Records drawn from a dataset
********************

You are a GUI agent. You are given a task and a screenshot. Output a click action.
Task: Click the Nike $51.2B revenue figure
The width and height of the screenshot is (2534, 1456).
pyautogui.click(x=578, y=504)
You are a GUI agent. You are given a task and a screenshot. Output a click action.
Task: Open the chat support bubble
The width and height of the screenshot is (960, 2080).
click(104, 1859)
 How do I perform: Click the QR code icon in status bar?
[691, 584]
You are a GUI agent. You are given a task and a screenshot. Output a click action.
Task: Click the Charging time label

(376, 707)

********************

-- Aim of the exercise --
Copy out every entry exactly.

-- Answer for the task --
You are a GUI agent. You are given a task and a screenshot. Output a click action.
Task: Click the Nike $51.2B revenue figure
The width and height of the screenshot is (2534, 1456).
pyautogui.click(x=578, y=504)
You are a GUI agent. You are given a task and a screenshot. Output a click action.
Task: Open the chat support bubble
The width and height of the screenshot is (960, 2080).
click(104, 1859)
 How do I perform: Click the QR code icon in status bar?
[691, 584]
You are a GUI agent. You are given a task and a screenshot. Output a click action.
Task: Click the Charging time label

(376, 707)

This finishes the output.